PROBLEM REQUIREMENTS
Using the entries that follow, write out the line containing "会議所ニュース2022年1月21日号 (132, 330)", the line containing "WAS (Web Accessibility Statement) (665, 2545)", and every line between them, exactly and nothing else.

***** INFORMATION

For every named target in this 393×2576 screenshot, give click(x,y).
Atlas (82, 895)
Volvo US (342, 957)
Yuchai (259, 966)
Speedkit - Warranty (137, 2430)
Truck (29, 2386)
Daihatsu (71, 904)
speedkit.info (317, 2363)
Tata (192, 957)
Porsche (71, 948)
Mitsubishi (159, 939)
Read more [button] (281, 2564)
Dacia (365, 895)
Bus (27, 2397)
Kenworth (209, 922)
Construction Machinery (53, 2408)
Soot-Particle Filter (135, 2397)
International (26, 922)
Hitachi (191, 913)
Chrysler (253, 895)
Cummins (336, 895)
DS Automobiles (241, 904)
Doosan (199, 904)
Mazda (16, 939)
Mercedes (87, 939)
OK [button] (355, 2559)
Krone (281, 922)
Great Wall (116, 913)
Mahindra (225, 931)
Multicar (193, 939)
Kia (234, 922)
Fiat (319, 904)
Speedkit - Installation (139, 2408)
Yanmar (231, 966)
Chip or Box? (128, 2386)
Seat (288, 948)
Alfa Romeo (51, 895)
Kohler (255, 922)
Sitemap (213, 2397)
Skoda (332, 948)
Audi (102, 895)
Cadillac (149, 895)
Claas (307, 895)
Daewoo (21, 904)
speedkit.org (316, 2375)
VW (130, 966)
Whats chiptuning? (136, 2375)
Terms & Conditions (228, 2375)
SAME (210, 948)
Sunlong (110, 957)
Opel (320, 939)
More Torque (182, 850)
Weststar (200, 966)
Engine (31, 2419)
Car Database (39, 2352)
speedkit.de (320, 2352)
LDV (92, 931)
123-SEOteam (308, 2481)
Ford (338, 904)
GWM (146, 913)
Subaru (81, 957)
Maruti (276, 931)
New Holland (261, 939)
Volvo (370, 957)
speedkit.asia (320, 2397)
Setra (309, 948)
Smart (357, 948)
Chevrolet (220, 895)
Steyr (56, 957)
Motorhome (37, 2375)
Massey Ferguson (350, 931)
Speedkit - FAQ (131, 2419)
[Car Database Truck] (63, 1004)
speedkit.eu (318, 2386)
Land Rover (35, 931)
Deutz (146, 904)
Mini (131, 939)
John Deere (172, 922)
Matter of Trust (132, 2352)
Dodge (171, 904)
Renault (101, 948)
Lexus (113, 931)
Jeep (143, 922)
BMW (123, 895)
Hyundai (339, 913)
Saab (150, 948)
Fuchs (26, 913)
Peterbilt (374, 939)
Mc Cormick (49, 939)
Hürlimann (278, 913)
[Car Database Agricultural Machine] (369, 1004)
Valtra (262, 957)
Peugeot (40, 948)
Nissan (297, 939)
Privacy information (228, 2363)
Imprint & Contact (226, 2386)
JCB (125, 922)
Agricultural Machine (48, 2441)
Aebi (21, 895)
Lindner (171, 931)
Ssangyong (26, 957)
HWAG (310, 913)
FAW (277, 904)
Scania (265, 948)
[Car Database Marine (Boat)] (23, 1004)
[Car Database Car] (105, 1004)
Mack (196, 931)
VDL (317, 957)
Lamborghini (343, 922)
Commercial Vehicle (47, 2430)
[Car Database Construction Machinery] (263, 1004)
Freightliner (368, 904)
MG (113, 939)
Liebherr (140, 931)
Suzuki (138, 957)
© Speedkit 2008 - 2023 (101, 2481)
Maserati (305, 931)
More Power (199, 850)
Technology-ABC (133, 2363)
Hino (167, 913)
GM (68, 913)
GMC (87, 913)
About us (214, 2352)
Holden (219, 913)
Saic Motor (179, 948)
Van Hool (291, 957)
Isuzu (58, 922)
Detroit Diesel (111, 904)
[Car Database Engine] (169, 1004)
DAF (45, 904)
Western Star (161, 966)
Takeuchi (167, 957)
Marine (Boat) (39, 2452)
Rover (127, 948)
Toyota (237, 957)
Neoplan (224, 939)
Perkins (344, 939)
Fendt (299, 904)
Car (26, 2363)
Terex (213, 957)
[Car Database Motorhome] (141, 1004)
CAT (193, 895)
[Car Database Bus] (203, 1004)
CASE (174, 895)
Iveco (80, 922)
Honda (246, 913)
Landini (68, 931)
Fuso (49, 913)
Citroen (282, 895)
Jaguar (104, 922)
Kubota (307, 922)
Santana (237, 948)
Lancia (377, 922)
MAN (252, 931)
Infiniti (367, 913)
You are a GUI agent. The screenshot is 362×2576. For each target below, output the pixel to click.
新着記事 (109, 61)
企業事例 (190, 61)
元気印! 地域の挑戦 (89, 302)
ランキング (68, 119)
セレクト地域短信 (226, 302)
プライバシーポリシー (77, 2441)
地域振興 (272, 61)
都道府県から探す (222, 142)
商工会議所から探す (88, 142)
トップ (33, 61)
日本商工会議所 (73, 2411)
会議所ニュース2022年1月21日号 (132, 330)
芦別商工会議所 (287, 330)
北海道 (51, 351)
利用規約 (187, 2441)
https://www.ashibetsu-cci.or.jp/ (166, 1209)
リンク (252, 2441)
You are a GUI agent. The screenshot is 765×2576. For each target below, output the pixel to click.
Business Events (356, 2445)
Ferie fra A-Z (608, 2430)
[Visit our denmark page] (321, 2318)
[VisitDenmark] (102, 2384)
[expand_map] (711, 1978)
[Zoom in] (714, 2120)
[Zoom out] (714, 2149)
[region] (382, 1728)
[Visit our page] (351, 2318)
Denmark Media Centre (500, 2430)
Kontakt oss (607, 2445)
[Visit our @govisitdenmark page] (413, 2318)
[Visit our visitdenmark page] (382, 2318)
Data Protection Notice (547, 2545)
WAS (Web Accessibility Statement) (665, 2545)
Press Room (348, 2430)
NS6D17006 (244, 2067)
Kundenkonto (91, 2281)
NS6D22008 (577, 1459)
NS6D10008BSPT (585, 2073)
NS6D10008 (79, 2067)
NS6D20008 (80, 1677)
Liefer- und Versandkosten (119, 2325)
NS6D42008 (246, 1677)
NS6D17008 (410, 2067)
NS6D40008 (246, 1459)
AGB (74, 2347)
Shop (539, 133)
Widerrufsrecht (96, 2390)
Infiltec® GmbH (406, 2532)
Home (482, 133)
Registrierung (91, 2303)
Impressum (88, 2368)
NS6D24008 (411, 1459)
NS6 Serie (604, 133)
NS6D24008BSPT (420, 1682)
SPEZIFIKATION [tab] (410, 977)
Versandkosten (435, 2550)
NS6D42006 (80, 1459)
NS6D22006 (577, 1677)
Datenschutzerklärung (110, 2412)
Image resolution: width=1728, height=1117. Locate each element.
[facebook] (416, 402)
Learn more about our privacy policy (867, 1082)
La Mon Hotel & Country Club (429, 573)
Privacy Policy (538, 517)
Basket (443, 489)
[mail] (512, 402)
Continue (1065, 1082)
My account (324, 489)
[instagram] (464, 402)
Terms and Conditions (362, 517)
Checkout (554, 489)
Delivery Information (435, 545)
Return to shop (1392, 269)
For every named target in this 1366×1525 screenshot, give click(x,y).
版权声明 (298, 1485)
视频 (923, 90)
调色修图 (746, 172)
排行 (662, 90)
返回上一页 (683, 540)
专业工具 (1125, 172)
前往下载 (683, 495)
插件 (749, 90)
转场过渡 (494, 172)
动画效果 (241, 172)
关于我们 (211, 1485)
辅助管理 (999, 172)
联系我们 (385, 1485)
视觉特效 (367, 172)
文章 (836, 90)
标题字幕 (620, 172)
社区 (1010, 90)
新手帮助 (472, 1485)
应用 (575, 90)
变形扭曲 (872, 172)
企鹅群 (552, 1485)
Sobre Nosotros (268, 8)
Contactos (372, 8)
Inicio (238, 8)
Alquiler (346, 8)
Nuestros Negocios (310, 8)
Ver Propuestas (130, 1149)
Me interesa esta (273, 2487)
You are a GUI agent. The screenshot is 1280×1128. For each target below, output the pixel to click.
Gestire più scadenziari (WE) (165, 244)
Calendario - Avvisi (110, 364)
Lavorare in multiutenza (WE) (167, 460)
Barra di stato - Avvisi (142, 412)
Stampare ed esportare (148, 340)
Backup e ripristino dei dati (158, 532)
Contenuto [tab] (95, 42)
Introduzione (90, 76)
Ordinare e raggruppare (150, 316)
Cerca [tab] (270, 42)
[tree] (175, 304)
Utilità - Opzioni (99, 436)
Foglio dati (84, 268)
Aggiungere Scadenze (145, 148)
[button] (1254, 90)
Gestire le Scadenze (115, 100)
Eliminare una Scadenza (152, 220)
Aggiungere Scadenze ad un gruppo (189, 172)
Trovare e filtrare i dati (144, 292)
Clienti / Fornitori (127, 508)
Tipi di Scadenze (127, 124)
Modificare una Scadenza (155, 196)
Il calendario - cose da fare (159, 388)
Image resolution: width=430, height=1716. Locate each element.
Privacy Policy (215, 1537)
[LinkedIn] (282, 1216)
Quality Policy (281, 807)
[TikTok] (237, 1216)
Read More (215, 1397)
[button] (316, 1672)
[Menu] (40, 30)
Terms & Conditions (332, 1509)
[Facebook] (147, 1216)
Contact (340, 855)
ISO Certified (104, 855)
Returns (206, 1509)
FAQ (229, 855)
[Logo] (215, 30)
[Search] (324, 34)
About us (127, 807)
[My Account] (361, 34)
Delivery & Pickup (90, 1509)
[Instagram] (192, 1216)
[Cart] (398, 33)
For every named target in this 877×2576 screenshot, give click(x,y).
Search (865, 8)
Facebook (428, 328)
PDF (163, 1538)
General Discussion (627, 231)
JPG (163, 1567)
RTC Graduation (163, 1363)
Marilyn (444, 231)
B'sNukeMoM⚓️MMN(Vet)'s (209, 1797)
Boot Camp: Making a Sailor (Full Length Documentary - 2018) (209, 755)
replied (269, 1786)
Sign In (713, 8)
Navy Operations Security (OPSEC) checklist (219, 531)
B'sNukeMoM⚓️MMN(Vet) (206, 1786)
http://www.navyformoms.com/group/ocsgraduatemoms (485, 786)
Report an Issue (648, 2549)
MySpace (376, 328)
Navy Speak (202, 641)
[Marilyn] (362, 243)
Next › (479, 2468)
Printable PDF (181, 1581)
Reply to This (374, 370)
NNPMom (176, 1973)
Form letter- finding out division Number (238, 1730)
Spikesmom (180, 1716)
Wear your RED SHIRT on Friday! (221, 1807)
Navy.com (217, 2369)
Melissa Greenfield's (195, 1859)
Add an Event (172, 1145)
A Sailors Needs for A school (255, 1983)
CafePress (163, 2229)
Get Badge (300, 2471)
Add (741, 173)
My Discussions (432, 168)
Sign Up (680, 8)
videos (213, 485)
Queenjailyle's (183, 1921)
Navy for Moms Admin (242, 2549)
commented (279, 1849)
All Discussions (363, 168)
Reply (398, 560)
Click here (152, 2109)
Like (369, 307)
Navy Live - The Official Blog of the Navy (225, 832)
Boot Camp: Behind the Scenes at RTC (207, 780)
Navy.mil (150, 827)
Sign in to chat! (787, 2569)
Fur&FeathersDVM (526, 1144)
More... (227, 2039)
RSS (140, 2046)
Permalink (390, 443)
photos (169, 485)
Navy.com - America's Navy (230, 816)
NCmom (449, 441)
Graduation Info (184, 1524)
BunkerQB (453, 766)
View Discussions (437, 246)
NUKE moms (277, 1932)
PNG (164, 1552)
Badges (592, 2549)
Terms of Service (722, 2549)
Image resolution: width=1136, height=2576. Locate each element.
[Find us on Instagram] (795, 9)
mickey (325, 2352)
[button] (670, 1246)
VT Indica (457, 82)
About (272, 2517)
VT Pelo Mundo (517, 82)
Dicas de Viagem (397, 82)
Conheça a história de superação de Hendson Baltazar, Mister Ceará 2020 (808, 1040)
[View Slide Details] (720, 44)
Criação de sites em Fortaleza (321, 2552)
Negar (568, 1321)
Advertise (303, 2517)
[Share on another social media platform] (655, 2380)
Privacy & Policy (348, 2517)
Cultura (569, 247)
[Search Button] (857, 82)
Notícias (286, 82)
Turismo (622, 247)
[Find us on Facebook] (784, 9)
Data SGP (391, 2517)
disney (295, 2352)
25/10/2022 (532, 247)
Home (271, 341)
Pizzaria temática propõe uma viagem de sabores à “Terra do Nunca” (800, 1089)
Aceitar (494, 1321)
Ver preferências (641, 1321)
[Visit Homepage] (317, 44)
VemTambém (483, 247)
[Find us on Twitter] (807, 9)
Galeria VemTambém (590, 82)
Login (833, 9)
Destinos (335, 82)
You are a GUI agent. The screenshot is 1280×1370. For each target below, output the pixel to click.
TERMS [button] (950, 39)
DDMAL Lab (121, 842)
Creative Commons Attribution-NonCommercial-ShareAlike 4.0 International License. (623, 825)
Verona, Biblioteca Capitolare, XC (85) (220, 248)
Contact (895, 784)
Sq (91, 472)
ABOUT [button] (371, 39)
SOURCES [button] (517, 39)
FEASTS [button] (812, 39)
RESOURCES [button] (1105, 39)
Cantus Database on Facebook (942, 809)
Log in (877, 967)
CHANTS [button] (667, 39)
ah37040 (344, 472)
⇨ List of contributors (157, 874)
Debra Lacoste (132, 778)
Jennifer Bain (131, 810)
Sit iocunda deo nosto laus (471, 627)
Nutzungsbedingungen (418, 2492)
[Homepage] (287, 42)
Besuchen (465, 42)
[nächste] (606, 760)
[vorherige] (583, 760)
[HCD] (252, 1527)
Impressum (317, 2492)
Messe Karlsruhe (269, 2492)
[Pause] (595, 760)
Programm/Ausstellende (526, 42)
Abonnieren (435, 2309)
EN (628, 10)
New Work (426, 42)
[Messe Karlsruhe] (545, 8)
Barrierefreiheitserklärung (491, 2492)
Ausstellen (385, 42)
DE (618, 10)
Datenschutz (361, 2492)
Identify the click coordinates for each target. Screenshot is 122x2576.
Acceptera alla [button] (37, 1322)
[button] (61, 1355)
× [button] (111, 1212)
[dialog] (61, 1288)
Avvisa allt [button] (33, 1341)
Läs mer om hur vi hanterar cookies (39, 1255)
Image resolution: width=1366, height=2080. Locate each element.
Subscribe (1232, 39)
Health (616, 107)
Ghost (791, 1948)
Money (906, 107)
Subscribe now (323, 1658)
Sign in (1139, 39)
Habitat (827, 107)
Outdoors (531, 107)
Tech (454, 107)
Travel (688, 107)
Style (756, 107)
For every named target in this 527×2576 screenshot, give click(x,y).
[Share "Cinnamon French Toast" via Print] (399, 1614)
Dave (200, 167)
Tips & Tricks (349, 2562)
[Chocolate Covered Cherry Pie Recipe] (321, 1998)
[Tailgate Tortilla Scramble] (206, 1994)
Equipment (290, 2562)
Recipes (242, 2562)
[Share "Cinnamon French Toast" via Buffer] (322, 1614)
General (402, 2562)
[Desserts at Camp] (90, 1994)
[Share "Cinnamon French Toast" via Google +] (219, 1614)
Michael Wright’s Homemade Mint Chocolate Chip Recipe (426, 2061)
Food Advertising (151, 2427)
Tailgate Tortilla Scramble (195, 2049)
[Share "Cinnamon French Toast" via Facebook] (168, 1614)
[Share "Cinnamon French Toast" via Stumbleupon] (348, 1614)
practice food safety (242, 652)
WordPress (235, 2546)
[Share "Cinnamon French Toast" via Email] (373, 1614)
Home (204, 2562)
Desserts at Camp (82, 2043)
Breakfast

**********

FINAL ANSWER
会議所ニュース2022年1月21日号 (132, 330)
芦別商工会議所 (287, 330)
北海道 (51, 351)
利用規約 (187, 2441)
https://www.ashibetsu-cci.or.jp/ (166, 1209)
リンク (252, 2441)
You are a GUI agent. The screenshot is 765×2576. For each target below, output the pixel to click.
Business Events (356, 2445)
Ferie fra A-Z (608, 2430)
[Visit our denmark page] (321, 2318)
[VisitDenmark] (102, 2384)
[expand_map] (711, 1978)
[Zoom in] (714, 2120)
[Zoom out] (714, 2149)
[region] (382, 1728)
[Visit our page] (351, 2318)
Denmark Media Centre (500, 2430)
Kontakt oss (607, 2445)
[Visit our @govisitdenmark page] (413, 2318)
[Visit our visitdenmark page] (382, 2318)
Data Protection Notice (547, 2545)
WAS (Web Accessibility Statement) (665, 2545)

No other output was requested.